**WORK TO COMPLETE**
Turn the stretch of entries below, from the line containing "Open the 账户绑定 tab" through the line containing "[x=355, y=548]", into a Markdown table with the columns "Row" and "Line". Skip any blank lines and give one row per line.

**DATA SHOWN**
— START —
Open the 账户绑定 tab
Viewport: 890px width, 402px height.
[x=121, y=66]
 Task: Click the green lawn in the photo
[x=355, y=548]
— END —
— START —
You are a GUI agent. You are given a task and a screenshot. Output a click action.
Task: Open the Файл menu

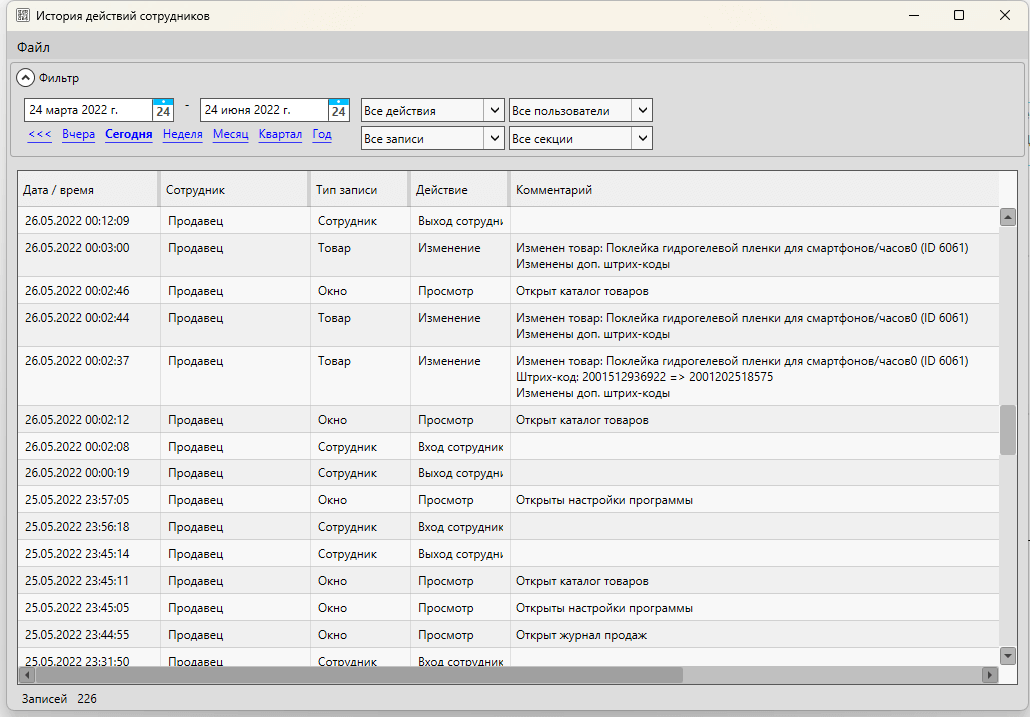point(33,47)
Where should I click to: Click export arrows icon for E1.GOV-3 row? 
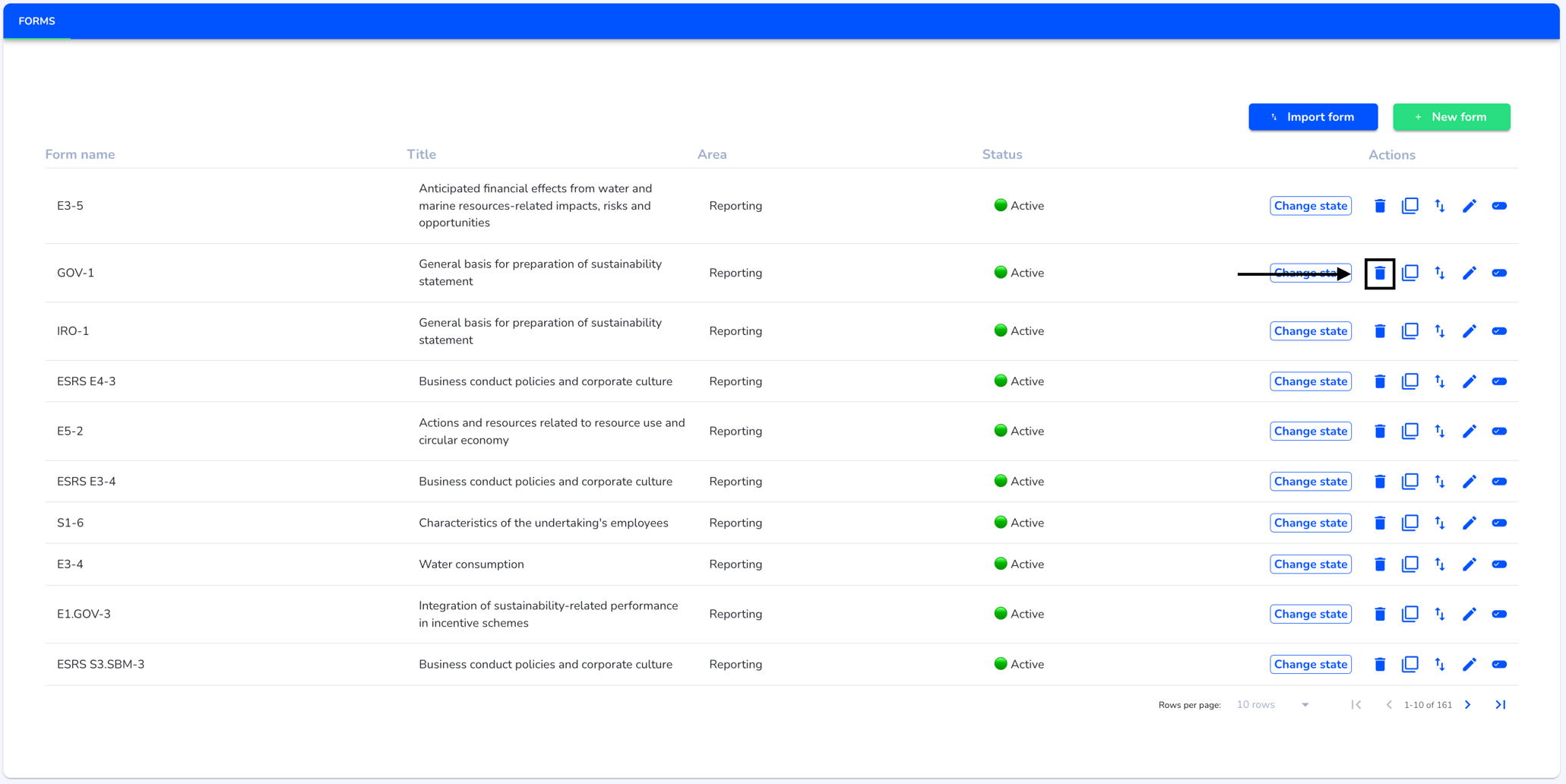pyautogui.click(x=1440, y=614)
— END —
— START —
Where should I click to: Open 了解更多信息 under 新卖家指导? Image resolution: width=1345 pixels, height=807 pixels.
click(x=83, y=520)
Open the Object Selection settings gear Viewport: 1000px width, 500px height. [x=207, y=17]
— END —
**WRITTEN RESPONSE**
| Row | Line |
|---|---|
| 1 | Open the 账户绑定 tab |
| 2 | Viewport: 890px width, 402px height. |
| 3 | [x=121, y=66] |
| 4 |  Task: Click the green lawn in the photo |
| 5 | [x=355, y=548] |